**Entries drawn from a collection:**
——
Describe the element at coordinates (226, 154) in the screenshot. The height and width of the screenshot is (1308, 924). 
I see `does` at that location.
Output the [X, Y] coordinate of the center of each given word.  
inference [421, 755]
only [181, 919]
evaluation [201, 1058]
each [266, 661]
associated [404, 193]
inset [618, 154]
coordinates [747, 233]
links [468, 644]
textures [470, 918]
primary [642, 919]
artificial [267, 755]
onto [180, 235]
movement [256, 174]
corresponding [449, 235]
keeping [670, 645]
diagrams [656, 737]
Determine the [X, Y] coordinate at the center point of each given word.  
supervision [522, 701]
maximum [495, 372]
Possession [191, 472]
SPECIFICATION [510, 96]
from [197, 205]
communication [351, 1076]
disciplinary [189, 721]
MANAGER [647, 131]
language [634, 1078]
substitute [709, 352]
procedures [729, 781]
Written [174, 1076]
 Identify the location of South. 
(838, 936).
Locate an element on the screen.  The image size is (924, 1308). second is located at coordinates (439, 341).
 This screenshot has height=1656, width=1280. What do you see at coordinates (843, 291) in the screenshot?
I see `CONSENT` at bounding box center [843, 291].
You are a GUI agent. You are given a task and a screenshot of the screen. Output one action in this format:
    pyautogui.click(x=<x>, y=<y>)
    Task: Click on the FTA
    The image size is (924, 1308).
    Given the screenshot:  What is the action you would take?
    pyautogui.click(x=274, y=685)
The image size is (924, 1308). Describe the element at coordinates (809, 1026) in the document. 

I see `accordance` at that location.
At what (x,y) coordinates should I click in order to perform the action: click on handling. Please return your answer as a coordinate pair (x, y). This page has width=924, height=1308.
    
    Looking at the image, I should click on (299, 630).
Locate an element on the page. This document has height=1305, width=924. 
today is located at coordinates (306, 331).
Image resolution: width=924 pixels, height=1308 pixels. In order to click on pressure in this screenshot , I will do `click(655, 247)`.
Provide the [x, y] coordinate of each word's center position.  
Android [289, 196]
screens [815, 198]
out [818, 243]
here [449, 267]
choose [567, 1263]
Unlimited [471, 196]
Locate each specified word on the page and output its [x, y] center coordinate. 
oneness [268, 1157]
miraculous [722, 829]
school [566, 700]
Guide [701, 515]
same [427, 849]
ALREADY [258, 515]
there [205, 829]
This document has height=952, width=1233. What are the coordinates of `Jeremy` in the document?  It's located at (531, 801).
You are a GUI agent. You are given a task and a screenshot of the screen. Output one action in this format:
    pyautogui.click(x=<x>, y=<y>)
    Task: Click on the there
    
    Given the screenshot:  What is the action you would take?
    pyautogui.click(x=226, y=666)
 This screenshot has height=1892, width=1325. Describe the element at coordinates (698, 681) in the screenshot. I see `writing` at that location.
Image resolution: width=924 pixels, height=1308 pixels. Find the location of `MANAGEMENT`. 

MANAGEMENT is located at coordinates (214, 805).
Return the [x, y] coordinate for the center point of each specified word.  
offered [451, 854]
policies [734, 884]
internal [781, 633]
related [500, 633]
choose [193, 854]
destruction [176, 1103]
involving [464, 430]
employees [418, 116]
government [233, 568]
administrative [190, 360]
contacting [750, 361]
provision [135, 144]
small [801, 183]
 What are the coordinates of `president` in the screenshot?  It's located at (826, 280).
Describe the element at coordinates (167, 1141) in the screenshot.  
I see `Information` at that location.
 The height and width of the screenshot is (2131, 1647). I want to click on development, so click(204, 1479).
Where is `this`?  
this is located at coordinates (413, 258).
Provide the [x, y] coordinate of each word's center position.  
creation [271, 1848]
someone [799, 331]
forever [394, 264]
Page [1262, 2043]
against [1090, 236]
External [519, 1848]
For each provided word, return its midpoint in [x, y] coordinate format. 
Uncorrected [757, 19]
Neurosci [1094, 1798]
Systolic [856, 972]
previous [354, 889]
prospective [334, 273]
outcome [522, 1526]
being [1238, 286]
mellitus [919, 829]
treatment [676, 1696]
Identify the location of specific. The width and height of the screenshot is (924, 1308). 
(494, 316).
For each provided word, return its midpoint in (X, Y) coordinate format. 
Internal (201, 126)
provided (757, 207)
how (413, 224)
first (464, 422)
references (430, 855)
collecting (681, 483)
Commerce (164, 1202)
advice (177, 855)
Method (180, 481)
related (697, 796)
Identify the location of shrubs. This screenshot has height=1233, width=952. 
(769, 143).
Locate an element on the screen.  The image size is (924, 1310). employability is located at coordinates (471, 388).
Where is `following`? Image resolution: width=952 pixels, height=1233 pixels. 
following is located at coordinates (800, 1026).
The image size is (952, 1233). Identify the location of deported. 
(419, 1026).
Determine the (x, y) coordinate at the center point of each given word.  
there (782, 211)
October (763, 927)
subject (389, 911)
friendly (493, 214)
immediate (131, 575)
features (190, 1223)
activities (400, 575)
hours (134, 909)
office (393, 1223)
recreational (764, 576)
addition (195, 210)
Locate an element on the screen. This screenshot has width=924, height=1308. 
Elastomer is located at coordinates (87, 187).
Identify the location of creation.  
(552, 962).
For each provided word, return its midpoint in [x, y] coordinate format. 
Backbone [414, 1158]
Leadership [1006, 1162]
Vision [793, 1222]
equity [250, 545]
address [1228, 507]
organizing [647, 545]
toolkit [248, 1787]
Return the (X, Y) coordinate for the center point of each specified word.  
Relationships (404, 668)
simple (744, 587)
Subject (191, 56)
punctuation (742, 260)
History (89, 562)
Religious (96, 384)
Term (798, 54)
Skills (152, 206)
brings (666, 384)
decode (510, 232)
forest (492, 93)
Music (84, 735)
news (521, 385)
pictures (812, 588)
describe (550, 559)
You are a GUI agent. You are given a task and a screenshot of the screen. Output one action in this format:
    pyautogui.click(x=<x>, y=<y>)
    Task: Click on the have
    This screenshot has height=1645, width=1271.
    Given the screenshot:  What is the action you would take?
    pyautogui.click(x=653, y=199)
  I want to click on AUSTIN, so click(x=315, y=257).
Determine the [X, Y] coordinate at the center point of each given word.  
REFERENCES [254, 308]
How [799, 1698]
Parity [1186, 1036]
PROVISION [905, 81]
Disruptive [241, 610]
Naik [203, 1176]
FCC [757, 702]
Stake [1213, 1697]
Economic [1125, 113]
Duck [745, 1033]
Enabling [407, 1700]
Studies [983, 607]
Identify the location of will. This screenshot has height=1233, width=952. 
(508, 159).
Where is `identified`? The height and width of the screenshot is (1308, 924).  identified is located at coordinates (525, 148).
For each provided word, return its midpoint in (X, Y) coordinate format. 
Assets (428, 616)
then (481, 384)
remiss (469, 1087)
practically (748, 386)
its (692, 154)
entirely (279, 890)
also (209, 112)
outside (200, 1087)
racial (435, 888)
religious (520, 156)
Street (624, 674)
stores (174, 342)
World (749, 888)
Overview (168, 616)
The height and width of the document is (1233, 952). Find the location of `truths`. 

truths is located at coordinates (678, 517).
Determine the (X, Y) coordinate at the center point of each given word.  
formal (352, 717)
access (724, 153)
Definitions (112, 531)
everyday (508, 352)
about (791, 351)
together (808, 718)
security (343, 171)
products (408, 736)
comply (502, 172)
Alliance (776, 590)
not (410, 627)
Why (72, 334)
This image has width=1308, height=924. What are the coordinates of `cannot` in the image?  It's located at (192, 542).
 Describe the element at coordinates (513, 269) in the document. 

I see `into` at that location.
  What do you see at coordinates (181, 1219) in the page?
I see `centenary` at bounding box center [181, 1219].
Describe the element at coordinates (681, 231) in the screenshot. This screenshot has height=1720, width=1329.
——
**Problem description:** Set out every line of the listing above as a numbered list, omitting blank lines.

**Response to this task:**
1. Describe the element at coordinates (226, 154) in the screenshot. The height and width of the screenshot is (1308, 924). 
2. I see `does` at that location.
3. Output the [X, Y] coordinate of the center of each given word.  
4. inference [421, 755]
5. only [181, 919]
6. evaluation [201, 1058]
7. each [266, 661]
8. associated [404, 193]
9. inset [618, 154]
10. coordinates [747, 233]
11. links [468, 644]
12. textures [470, 918]
13. primary [642, 919]
14. artificial [267, 755]
15. onto [180, 235]
16. movement [256, 174]
17. corresponding [449, 235]
18. keeping [670, 645]
19. diagrams [656, 737]
20. Determine the [X, Y] coordinate at the center point of each given word.  
21. supervision [522, 701]
22. maximum [495, 372]
23. Possession [191, 472]
24. SPECIFICATION [510, 96]
25. from [197, 205]
26. communication [351, 1076]
27. disciplinary [189, 721]
28. MANAGER [647, 131]
29. language [634, 1078]
30. substitute [709, 352]
31. procedures [729, 781]
32. Written [174, 1076]
33.  Identify the location of South. 
34. (838, 936).
35. Locate an element on the screen.  The image size is (924, 1308). second is located at coordinates (439, 341).
36.  This screenshot has height=1656, width=1280. What do you see at coordinates (843, 291) in the screenshot?
37. I see `CONSENT` at bounding box center [843, 291].
38. You are a GUI agent. You are given a task and a screenshot of the screen. Output one action in this format:
39.     pyautogui.click(x=<x>, y=<y>)
40.     Task: Click on the FTA
41.     The image size is (924, 1308).
42.     Given the screenshot:  What is the action you would take?
43.     pyautogui.click(x=274, y=685)
44. The image size is (924, 1308). Describe the element at coordinates (809, 1026) in the document. 
45. I see `accordance` at that location.
46. At what (x,y) coordinates should I click in order to perform the action: click on handling. Please return your answer as a coordinate pair (x, y). This page has width=924, height=1308.
47.     Looking at the image, I should click on (299, 630).
48. Locate an element on the page. This document has height=1305, width=924. 
49. today is located at coordinates (306, 331).
50. Image resolution: width=924 pixels, height=1308 pixels. In order to click on pressure in this screenshot , I will do `click(655, 247)`.
51. Provide the [x, y] coordinate of each word's center position.  
52. Android [289, 196]
53. screens [815, 198]
54. out [818, 243]
55. here [449, 267]
56. choose [567, 1263]
57. Unlimited [471, 196]
58. Locate each specified word on the page and output its [x, y] center coordinate. 
59. oneness [268, 1157]
60. miraculous [722, 829]
61. school [566, 700]
62. Guide [701, 515]
63. same [427, 849]
64. ALREADY [258, 515]
65. there [205, 829]
66. This document has height=952, width=1233. What are the coordinates of `Jeremy` in the document?  It's located at (531, 801).
67. You are a GUI agent. You are given a task and a screenshot of the screen. Output one action in this format:
68.     pyautogui.click(x=<x>, y=<y>)
69.     Task: Click on the there
70.     Given the screenshot:  What is the action you would take?
71.     pyautogui.click(x=226, y=666)
72.  This screenshot has height=1892, width=1325. Describe the element at coordinates (698, 681) in the screenshot. I see `writing` at that location.
73. Image resolution: width=924 pixels, height=1308 pixels. Find the location of `MANAGEMENT`. 
74. MANAGEMENT is located at coordinates (214, 805).
75. Return the [x, y] coordinate for the center point of each specified word.  
76. offered [451, 854]
77. policies [734, 884]
78. internal [781, 633]
79. related [500, 633]
80. choose [193, 854]
81. destruction [176, 1103]
82. involving [464, 430]
83. employees [418, 116]
84. government [233, 568]
85. administrative [190, 360]
86. contacting [750, 361]
87. provision [135, 144]
88. small [801, 183]
89.  What are the coordinates of `president` in the screenshot?  It's located at (826, 280).
90. Describe the element at coordinates (167, 1141) in the screenshot.  
91. I see `Information` at that location.
92.  The height and width of the screenshot is (2131, 1647). I want to click on development, so click(204, 1479).
93. Where is `this`?  
94. this is located at coordinates (413, 258).
95. Provide the [x, y] coordinate of each word's center position.  
96. creation [271, 1848]
97. someone [799, 331]
98. forever [394, 264]
99. Page [1262, 2043]
100. against [1090, 236]
101. External [519, 1848]
102. For each provided word, return its midpoint in [x, y] coordinate format. 
103. Uncorrected [757, 19]
104. Neurosci [1094, 1798]
105. Systolic [856, 972]
106. previous [354, 889]
107. prospective [334, 273]
108. outcome [522, 1526]
109. being [1238, 286]
110. mellitus [919, 829]
111. treatment [676, 1696]
112. Identify the location of specific. The width and height of the screenshot is (924, 1308). 
113. (494, 316).
114. For each provided word, return its midpoint in (X, Y) coordinate format. 
115. Internal (201, 126)
116. provided (757, 207)
117. how (413, 224)
118. first (464, 422)
119. references (430, 855)
120. collecting (681, 483)
121. Commerce (164, 1202)
122. advice (177, 855)
123. Method (180, 481)
124. related (697, 796)
125. Identify the location of shrubs. This screenshot has height=1233, width=952. 
126. (769, 143).
127. Locate an element on the screen.  The image size is (924, 1310). employability is located at coordinates (471, 388).
128. Where is `following`? Image resolution: width=952 pixels, height=1233 pixels. 
129. following is located at coordinates (800, 1026).
130. The image size is (952, 1233). Identify the location of deported. 
131. (419, 1026).
132. Determine the (x, y) coordinate at the center point of each given word.  
133. there (782, 211)
134. October (763, 927)
135. subject (389, 911)
136. friendly (493, 214)
137. immediate (131, 575)
138. features (190, 1223)
139. activities (400, 575)
140. hours (134, 909)
141. office (393, 1223)
142. recreational (764, 576)
143. addition (195, 210)
144. Locate an element on the screen. This screenshot has width=924, height=1308. 
145. Elastomer is located at coordinates (87, 187).
146. Identify the location of creation.  
147. (552, 962).
148. For each provided word, return its midpoint in [x, y] coordinate format. 
149. Backbone [414, 1158]
150. Leadership [1006, 1162]
151. Vision [793, 1222]
152. equity [250, 545]
153. address [1228, 507]
154. organizing [647, 545]
155. toolkit [248, 1787]
156. Return the (X, Y) coordinate for the center point of each specified word.  
157. Relationships (404, 668)
158. simple (744, 587)
159. Subject (191, 56)
160. punctuation (742, 260)
161. History (89, 562)
162. Religious (96, 384)
163. Term (798, 54)
164. Skills (152, 206)
165. brings (666, 384)
166. decode (510, 232)
167. forest (492, 93)
168. Music (84, 735)
169. news (521, 385)
170. pictures (812, 588)
171. describe (550, 559)
172. You are a GUI agent. You are given a task and a screenshot of the screen. Output one action in this format:
173.     pyautogui.click(x=<x>, y=<y>)
174.     Task: Click on the have
175.     This screenshot has height=1645, width=1271.
176.     Given the screenshot:  What is the action you would take?
177.     pyautogui.click(x=653, y=199)
178.   I want to click on AUSTIN, so click(x=315, y=257).
179. Determine the [X, Y] coordinate at the center point of each given word.  
180. REFERENCES [254, 308]
181. How [799, 1698]
182. Parity [1186, 1036]
183. PROVISION [905, 81]
184. Disruptive [241, 610]
185. Naik [203, 1176]
186. FCC [757, 702]
187. Stake [1213, 1697]
188. Economic [1125, 113]
189. Duck [745, 1033]
190. Enabling [407, 1700]
191. Studies [983, 607]
192. Identify the location of will. This screenshot has height=1233, width=952. 
193. (508, 159).
194. Where is `identified`? The height and width of the screenshot is (1308, 924).  identified is located at coordinates (525, 148).
195. For each provided word, return its midpoint in (X, Y) coordinate format. 
196. Assets (428, 616)
197. then (481, 384)
198. remiss (469, 1087)
199. practically (748, 386)
200. its (692, 154)
201. entirely (279, 890)
202. also (209, 112)
203. outside (200, 1087)
204. racial (435, 888)
205. religious (520, 156)
206. Street (624, 674)
207. stores (174, 342)
208. World (749, 888)
209. Overview (168, 616)
210. The height and width of the document is (1233, 952). Find the location of `truths`. 
211. truths is located at coordinates (678, 517).
212. Determine the (X, Y) coordinate at the center point of each given word.  
213. formal (352, 717)
214. access (724, 153)
215. Definitions (112, 531)
216. everyday (508, 352)
217. about (791, 351)
218. together (808, 718)
219. security (343, 171)
220. products (408, 736)
221. comply (502, 172)
222. Alliance (776, 590)
223. not (410, 627)
224. Why (72, 334)
225. This image has width=1308, height=924. What are the coordinates of `cannot` in the image?  It's located at (192, 542).
226.  Describe the element at coordinates (513, 269) in the document. 
227. I see `into` at that location.
228.   What do you see at coordinates (181, 1219) in the page?
229. I see `centenary` at bounding box center [181, 1219].
230. Describe the element at coordinates (681, 231) in the screenshot. This screenshot has height=1720, width=1329.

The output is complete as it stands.